Biden’s anti-inflation step still hasn’t taken
But strategic and political considerations outweigh the appeal. Whatever the benefits for discerning consumers, the domestic and foreign impacts on America’s worst international relations have raised the stakes higher than that.
“The reasons to do this or not to do this should not be abused,” said Richard Haass, a top aide to the State Department under President George W. Bush who now heads the Council on Foreign Relations. broadcast. “The impact on US-China relations, and the domestic politics of US-China relations, will outweigh any impact on inflation.”
Business groups from the American Soybean Association to the Information Technology Industry Council wrote: “These costs, combined with other inflationary pressures, place a significant burden on American businesses, farmers and people and families are trying to recover from the effects of the pandemic.” .
But White House officials say tariffs are not on the US agenda. After Biden and Mr. Xi talked for more than three hours, and with the White House politically affected by the highest inflation in decades, no policy change was announced.
Still, he faces Republican accusations of weakness for China policy, a key element of Trump’s 2020 campaign. Though Haass called those attacks “absurd,” unilaterally lifting the tariffs would only encourage Republicans to amplify them.
And the tariffs have fallen short of Trump’s goal of revitalizing American manufacturing. In 2019, before the pandemic turned the economy upside down, the Federal Reserve said the manufacturing sector had indeed fallen into recession.
But so far, Biden has only eased tariffs on European steel and aluminum. As a result, China levies taxes on imported consumer goods and intermediate goods that businesses use to produce finished products, which remain in value.
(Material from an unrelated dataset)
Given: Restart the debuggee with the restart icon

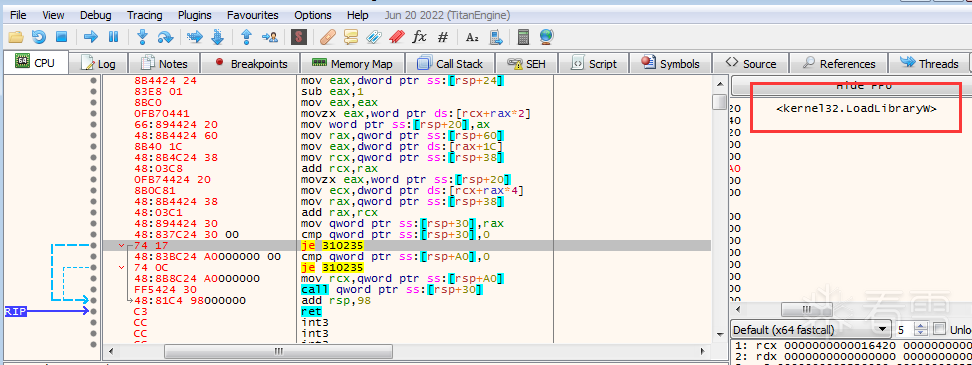Looking at the screenshot, I should click(38, 37).
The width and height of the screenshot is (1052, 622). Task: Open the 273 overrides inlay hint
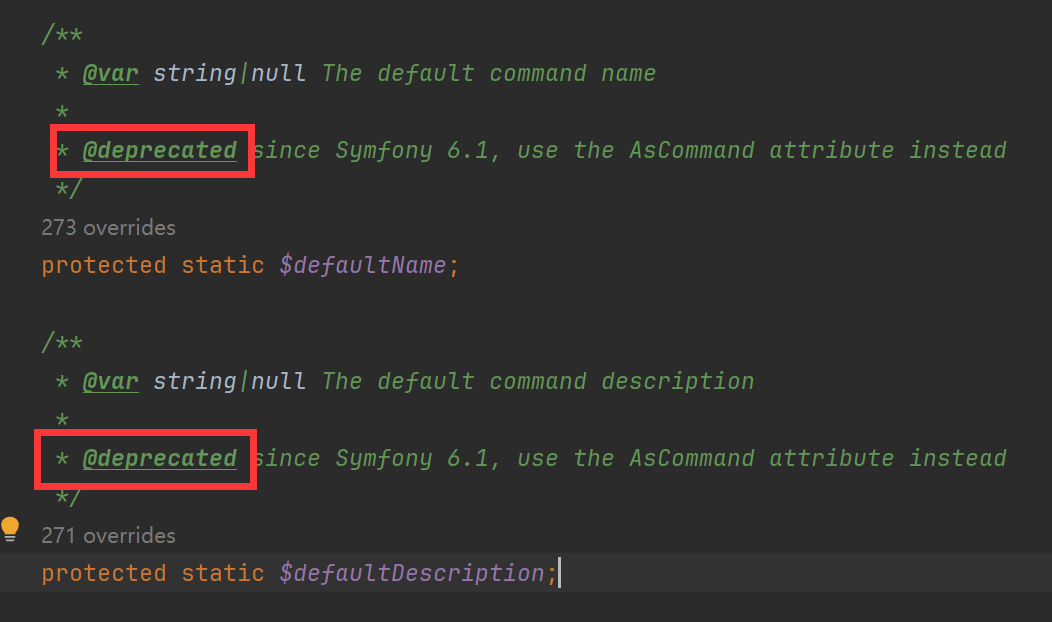tap(108, 227)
Trade experts say Trump has taken a tougher line after years of China obstructing global rules by stealing intellectual property, subsidizing domestic industries and restricting imports. Imports are detrimental to American businesses as well as workers. He has been successful in urging Beijing to relax restrictions on US agricultural imports and the operations of US financial companies in China.
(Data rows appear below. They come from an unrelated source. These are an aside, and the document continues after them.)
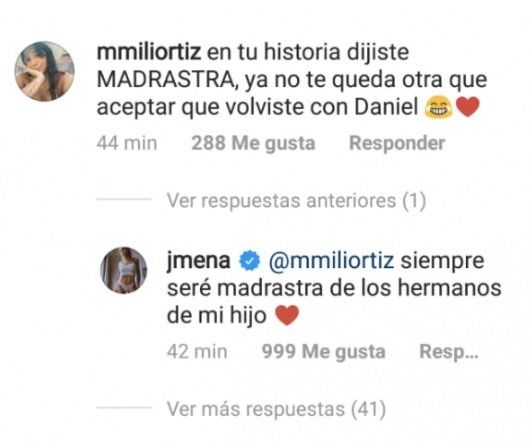Viewport: 530px width, 446px height.
Task: Open mmiliortiz profile picture
Action: tap(44, 71)
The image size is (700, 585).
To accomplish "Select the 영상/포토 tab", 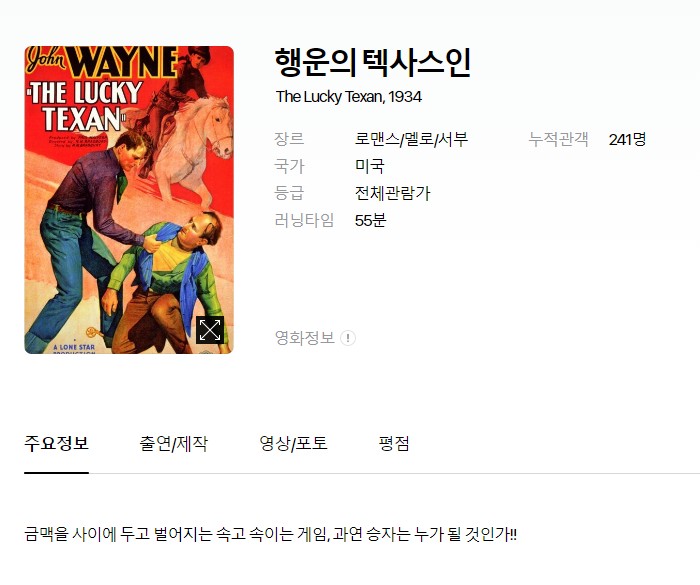I will (293, 443).
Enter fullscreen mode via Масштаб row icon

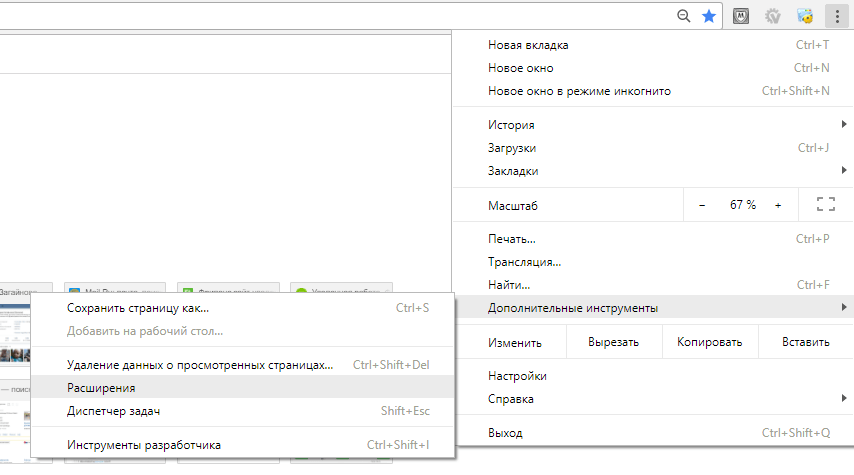point(825,205)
However, the modest impact of Trump’s policies on Chinese exporters has failed to leverage the fundamental economic reforms he has sought.
“It really doesn’t affect the Chinese that much,” said Scott Lincicome, an analyst at the liberal Cato Institute.
“Overall, these tariffs are dropping almost 100% for the American consumer,” said Jennifer Hillman, a former commerce official under President Bill Clinton who now teaches law at Georgetown University. “The only question for Biden is: Can you get something to remove these tariffs?”
In a speech last month, US Trade Representative Katherine Tai said only that “we will begin a targeted tariff elimination process” that could lift selected taxes in one process. optimally serve our economic interests.” But she noted that China has failed to live up to its previous promises to buy US goods and maintain an “unfair policy” of subsidizing steel production, semiconductors and solar power products. domestically at US expense.
“I am committed to overcoming the many challenges ahead in this bilateral process to deliver meaningful results,” pledges Tai at the Center for Strategic and International Studies in Washington. “But above all, we must protect – ultimately – our economic interests.”
That’s not to say Biden can’t find a politically acceptable path to the discounting benefits of further lifting of Trump’s tariffs in the coming months. But doing so would require deft negotiations to secure concessions from America’s most formidable competitor.
“Like sanctions or war, (tariffs) are easier to initiate than to remove,” concludes Haass. “That’s why God invented diplomats.”